━━ DATASET EXCERPTS ━━
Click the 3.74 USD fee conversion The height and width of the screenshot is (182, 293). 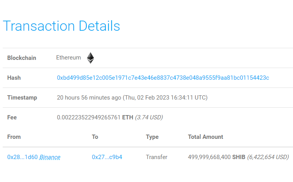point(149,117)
━━━
━━ DATASET EXCERPTS ━━
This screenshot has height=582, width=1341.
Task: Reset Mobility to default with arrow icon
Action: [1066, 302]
━━━
━━ DATASET EXCERPTS ━━
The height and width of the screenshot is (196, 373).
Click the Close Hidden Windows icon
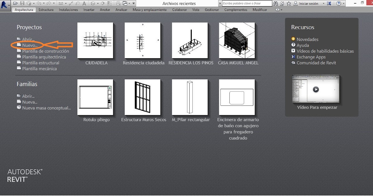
━━━
= PROMPT =
Look through the data above and return exactly the lines from the one that contains "The height and width of the screenshot is (196, 373)." to the one that contains "Click the Close Hidden Windows icon", inclusive, with nothing else.

= WRITTEN REPLY =
The height and width of the screenshot is (196, 373).
Click the Close Hidden Windows icon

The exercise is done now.